Long Live Café Ysabel

Chef Gene Gonzalez on why he wanted to close Café Ysabel, and why it’s reopening.

by Philbert Dy, photo by Kristelle Ramos

“I was thinking that I was just going to close it,” Gene Gonzalez says. “But it got hard when I got all the letters.”

 


He is talking of course about Café Ysabel, one of the very few real restaurant institutions in Metro Manila. Nothing ever really lasts in this constantly changing metropolis. Demographics change, cities transform, and what is essentially a neighborhood place like Café Ysabel might get lost in the dust. But it has lasted three decades in its current spot, amassing a wealth of stories and memories that will have to be packed and moved to a new location.

 

 

 

“It hasn’t really hit me yet,” the chef/owner admits. “I’m too caught up in the stress of finding a new place.”

 

“It’s my kids who really took it hard. And it’s the customers.” Those are the letters that he was referring to: the legion of faithful diners who grew up on the restaurants classic dishes: the pasta Ysabel, the paellla, the lamb shank, the Peter Pan pie. They all broke out their pens to plead to the chef to keep the place open somehow. There was a woman, the chef says, who went into the restaurant one day, and started crying while hugging one of the restaurant’s wooden pillars.

 

“I didn’t know what to do,” he says with a wry smile.

 

It would have made sense for Chef Gonzalez to move on from Café Ysabel. At 58, and having recently gone through a bout with cancer, he doesn’t seem entirely enthused with the administrative aspects of having to run a restaurant. He seems to be finding more satisfaction now in his consulting work, which allows him to apply his culinary creativity without a lot of the headaches of having to manage a successful restaurant business. And then there’s the school, where he gets to guide new generations of chefs in their quests for culinary careers.

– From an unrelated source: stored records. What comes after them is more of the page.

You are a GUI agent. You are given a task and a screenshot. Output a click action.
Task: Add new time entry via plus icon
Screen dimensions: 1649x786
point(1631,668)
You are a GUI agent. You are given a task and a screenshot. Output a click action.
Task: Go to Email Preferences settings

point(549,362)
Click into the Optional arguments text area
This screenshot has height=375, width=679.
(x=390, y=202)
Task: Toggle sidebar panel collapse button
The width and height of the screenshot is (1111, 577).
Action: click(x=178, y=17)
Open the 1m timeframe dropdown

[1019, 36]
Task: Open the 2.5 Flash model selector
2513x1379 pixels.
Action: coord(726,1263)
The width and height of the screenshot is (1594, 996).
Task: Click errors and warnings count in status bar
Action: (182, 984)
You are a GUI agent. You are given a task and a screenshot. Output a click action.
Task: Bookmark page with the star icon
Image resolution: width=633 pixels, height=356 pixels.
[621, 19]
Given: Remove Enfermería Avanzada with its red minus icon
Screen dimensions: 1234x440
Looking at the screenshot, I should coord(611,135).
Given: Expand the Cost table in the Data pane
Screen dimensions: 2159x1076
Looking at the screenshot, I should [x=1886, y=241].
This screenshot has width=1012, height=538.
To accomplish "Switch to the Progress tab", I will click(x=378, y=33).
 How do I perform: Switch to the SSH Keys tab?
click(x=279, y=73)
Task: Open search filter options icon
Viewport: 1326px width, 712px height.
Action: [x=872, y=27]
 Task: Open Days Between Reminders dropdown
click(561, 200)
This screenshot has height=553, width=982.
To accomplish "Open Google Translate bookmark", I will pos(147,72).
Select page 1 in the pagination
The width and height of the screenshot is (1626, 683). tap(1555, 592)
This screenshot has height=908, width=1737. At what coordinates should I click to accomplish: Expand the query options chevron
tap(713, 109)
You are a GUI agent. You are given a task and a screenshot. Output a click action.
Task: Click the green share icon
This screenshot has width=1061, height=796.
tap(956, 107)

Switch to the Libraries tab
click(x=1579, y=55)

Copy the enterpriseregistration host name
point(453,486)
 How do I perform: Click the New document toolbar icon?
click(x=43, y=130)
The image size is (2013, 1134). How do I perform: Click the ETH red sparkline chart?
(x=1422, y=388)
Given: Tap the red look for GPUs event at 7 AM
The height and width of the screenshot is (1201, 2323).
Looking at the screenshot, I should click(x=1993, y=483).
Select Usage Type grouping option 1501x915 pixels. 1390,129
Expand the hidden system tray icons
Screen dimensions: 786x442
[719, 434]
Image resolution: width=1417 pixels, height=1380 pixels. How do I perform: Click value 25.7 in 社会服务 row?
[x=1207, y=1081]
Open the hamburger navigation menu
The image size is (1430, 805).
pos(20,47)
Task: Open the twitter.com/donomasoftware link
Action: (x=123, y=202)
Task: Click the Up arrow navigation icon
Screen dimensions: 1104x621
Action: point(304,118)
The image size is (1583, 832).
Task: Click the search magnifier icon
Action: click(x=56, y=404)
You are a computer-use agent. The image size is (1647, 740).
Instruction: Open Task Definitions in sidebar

Chef Gene Gonzalez with a bottle of Corté Riva, a Filipino-made wine making a name for itself in California.

 

The school is tying into what seems to be his main interest right now: the development of a national cuisine. He talks enthusiastically about the food that is coming out of the provinces, the heritage cuisines that are now only being brought to light. “Bicol is really exciting right now,” Gonzalez says. “They’re really aggressive about promoting their cuisine. They brought a group of us around the region and just showed us what people are eating. It was amazing.”

 

In training new culinary professionals and trying to codify traditional techniques and methods, the chef is hoping that there will be more of a conversation about what Filipino food is. He points to Davao, where there are at least a hundred new restaurants staffed by graduates of his school, all of them trying to do something new with the dishes that they grew up with.

 

Dutch oil lamps hang above – antiques dating back to the 1800s.

 

 

“You know, when you visit a place in the Philippines, and you say you want to eat something that everybody eats there, they seem almost embarrassed. ‘Ha? Gusto mo kainin ‘yan?’ They don’t know that what they’re serving is really good. They don’t know how special it is.”

 

 

He still gets excited about discovering the food of this country. There is joy in his voice as he describes the taste of some wild strawberries that are growing in Bicol. He is raving over some green honey that was sent to him from Davao. He wants to spend some time investigating it, figuring out exactly where it came from. Chef Gonzalez just seems ready to take on the next great culinary adventure.

 

Chef Gene served us the crowd favorites: Braised Lamb Shank, Paella, Pasta Ysabel – a pasta served in the Café since day one.

 

In light of that, it is perfectly understandable why Chef Gonzalez thought of just closing down Café Ysabel forever after doing the math of just how much it would cost to keep it running on the land the restaurant has been on for thirty plus years. There is so much for the chef to do. But again: his customers. He talks warmly about the people who still visit everyday: the lawyer who sits by the window, doing his readings; the old Chinese man with two cell phones, doing business while snacking on some of the restaurant’s most beloved dishes. The frescoed walls have been witness to countless first dates, marriage proposals, and wedding receptions. Generations have passed under the soft, warm light of the antique Dutch oil lamps hanging from the ceiling, and they aren’t ready to let it go.

 

And so Gene Gonzalez is not entirely done with Café Ysabel. He has found another old house on a street on the outskirts of San Juan, in a mostly quiet neighborhood just off E. Rodriguez.

 

He will be tearing down the restaurant in June, hoping to bring as much of the old place to the new location. And in this new neighborhood, this chef, who so often looks to our country’s past to forge its culinary future, will welcome customers new and old, serving them a piece of Café Ysabel’s history in every bite.

 

 

Café Ysabel is located in 455 P. Guevarra Street, San Juan Metro Manila. Deconstruction will start around June.